**ASSIGNMENT**
Could you print only the lines from the one containing "The height and width of the screenshot is (495, 1000)." through the end of the listing below, unchanged?
+++
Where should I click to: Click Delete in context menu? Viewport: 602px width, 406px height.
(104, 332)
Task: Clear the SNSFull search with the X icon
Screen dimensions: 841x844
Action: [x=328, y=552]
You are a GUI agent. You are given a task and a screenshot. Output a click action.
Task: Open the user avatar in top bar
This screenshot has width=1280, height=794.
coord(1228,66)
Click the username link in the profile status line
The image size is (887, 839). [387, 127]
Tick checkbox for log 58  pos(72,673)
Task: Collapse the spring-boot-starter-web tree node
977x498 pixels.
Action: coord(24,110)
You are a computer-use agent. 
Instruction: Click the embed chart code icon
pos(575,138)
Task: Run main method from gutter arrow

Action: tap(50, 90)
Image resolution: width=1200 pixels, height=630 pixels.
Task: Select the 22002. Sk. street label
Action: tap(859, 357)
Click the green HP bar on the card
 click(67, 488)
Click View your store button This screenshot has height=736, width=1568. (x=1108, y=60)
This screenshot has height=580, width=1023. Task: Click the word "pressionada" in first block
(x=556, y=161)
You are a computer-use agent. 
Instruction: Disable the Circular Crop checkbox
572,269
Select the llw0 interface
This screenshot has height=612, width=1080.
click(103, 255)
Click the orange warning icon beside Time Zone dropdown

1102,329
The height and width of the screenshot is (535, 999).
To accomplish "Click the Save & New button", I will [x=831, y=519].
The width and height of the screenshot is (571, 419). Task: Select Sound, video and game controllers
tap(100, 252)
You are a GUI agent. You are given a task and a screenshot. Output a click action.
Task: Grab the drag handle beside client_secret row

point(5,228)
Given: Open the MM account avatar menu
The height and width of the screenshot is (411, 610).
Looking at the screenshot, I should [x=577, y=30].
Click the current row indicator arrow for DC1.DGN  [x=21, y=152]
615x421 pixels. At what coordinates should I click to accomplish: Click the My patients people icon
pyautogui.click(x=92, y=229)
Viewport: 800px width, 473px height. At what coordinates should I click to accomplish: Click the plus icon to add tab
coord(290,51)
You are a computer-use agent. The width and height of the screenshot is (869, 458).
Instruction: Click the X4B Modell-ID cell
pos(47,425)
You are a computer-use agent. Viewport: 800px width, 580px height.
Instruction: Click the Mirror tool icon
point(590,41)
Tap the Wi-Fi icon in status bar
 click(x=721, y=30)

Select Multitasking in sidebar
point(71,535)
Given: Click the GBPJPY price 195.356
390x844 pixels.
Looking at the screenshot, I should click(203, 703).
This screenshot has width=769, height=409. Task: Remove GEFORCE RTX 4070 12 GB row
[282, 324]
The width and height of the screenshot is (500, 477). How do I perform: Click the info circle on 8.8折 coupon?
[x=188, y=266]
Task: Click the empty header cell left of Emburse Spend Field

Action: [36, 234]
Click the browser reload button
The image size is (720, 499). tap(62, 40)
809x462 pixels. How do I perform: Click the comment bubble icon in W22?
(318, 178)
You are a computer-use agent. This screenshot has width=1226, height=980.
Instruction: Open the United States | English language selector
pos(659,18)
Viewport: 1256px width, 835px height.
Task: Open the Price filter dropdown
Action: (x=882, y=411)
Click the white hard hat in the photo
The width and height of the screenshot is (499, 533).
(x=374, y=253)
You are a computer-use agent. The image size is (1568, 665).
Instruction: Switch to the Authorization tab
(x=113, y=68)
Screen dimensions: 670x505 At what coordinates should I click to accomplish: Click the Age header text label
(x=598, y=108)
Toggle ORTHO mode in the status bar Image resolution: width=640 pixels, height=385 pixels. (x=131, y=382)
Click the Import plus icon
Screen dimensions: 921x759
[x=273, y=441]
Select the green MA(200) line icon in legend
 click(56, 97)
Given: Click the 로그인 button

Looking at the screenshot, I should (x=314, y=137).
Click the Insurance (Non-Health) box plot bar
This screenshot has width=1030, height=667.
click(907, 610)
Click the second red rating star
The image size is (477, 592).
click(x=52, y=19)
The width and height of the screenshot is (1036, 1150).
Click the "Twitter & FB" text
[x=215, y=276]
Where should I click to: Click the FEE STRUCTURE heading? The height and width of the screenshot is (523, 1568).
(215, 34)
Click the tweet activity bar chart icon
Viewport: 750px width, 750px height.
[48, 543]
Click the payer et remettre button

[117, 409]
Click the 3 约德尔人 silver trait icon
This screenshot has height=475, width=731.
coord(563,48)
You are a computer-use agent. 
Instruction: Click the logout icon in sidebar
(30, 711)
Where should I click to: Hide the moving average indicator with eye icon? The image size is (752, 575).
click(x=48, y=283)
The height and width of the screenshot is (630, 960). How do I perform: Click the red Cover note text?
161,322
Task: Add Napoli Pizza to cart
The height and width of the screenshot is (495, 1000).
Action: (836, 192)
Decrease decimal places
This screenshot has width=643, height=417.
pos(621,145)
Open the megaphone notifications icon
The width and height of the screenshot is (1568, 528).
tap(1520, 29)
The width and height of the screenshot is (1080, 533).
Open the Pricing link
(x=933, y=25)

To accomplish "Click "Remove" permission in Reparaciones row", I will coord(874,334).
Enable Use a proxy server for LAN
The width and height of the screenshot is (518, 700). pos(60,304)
+++
**ANSWER BOX**
The height and width of the screenshot is (495, 1000).
Action: (836, 192)
Decrease decimal places
This screenshot has width=643, height=417.
pos(621,145)
Open the megaphone notifications icon
The width and height of the screenshot is (1568, 528).
tap(1520, 29)
The width and height of the screenshot is (1080, 533).
Open the Pricing link
(x=933, y=25)

To accomplish "Click "Remove" permission in Reparaciones row", I will coord(874,334).
Enable Use a proxy server for LAN
The width and height of the screenshot is (518, 700). pos(60,304)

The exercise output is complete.